Green bonds can also assist in fulfilling climate agreements and other ‘green’ commitments, offering a lower interest rate than traditional bank loans. Furthermore, these bonds play a significant role in increasing financing to burgeoning sectors like renewable energy, supporting India’s path to sustainable growth.

Key Findings from RBI’s Recent Study

Since 2018, green bonds have constituted only a marginal 0.7% of all bonds issued in India. Conversely, bank lending to renewable energy made up about 7.9% of total outstanding bank credit to the power sector by March 2020. The majority of green bonds in India are typically issued by public sector units or corporates with better financial health.

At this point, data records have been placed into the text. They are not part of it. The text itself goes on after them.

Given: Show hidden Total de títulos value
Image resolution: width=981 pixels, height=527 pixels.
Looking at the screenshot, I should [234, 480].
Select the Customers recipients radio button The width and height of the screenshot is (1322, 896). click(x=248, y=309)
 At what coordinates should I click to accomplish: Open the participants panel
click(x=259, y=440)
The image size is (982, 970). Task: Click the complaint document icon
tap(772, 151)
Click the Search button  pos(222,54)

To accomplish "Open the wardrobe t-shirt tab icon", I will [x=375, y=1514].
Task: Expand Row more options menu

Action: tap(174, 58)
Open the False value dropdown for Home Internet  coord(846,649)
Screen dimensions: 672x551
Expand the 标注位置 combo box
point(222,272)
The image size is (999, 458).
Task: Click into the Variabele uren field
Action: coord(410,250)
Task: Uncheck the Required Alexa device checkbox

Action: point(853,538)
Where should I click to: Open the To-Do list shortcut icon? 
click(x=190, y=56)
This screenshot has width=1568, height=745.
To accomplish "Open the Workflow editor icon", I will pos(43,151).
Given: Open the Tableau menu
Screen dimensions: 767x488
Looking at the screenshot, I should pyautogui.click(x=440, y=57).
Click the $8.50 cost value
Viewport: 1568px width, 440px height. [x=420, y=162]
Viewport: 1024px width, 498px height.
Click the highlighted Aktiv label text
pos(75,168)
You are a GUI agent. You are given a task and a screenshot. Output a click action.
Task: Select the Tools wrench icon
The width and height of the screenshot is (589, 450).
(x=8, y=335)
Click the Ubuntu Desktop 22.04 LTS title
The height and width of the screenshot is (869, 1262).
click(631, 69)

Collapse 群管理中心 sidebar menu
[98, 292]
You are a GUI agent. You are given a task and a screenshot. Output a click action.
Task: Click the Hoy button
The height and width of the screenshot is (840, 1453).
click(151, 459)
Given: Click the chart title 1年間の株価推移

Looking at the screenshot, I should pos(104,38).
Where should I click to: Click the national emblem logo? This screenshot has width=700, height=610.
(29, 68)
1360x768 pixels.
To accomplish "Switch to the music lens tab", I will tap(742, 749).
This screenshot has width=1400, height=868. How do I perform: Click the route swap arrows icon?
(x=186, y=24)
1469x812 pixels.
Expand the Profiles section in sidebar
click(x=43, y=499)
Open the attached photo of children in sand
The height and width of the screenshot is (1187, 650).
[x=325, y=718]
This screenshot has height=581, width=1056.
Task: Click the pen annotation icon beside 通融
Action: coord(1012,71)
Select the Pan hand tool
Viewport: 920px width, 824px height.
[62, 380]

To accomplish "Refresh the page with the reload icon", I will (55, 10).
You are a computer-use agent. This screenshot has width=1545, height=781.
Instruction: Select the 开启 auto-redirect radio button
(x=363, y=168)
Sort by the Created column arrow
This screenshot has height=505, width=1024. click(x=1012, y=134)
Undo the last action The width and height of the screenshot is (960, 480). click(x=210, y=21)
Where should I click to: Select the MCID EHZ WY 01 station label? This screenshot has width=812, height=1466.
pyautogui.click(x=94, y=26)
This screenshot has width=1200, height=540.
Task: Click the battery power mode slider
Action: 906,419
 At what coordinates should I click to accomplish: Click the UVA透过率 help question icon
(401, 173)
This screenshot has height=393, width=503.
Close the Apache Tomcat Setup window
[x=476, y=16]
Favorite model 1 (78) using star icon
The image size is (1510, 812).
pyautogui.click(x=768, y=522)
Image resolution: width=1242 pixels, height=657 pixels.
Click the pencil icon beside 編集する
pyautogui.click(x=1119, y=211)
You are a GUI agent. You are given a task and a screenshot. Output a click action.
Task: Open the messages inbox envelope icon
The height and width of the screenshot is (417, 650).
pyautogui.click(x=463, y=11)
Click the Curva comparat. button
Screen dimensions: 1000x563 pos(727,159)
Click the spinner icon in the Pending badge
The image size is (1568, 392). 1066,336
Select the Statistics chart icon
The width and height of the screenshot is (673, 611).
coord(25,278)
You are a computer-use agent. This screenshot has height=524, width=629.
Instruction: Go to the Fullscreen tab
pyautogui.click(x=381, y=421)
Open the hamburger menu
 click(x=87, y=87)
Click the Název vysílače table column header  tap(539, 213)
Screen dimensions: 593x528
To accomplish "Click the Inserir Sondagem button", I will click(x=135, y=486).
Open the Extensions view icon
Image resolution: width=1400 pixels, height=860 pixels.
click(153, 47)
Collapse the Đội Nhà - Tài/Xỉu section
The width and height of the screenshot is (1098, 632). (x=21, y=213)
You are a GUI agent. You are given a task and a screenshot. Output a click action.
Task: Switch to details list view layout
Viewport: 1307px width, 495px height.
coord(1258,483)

Challenges Faced in Green Bond Issuance

One of the key issues facing green bonds in India is the high coupon rate. Green bonds issued since 2015 with five to ten year maturities have had higher average coupon rates than corporate government bonds of similar tenure. This, combined with asymmetric information, contributes to high borrowing costs.

Asymmetric information, or “information failure,” arises when one party involved in an economic transaction possesses more significant knowledge than the other. The development of a comprehensive information management system may help lower borrowing costs and enhance resource allocation in this sector.

Additional Challenges and Suggestions

The use of green bond proceeds has been subject to debate over whether the funded projects are indeed ‘green.’ Other challenges include the lack of credit ratings for green projects and bonds, and the shorter tenor period (about 10 years) of green bonds in India, compared to typical loans which are for a minimum 13 years duration.

The Way Forward

To foster a robust green bond market, it’s crucial to harmonise both international and domestic guidelines and standards for green bonds. A clear consensus on what qualifies as green investments is also needed, alongside capacity-building efforts to educate issuers in emerging markets about the benefits of green bonds. Public sector investment in green bonds could boost private investment and build investor confidence in this burgeoning market.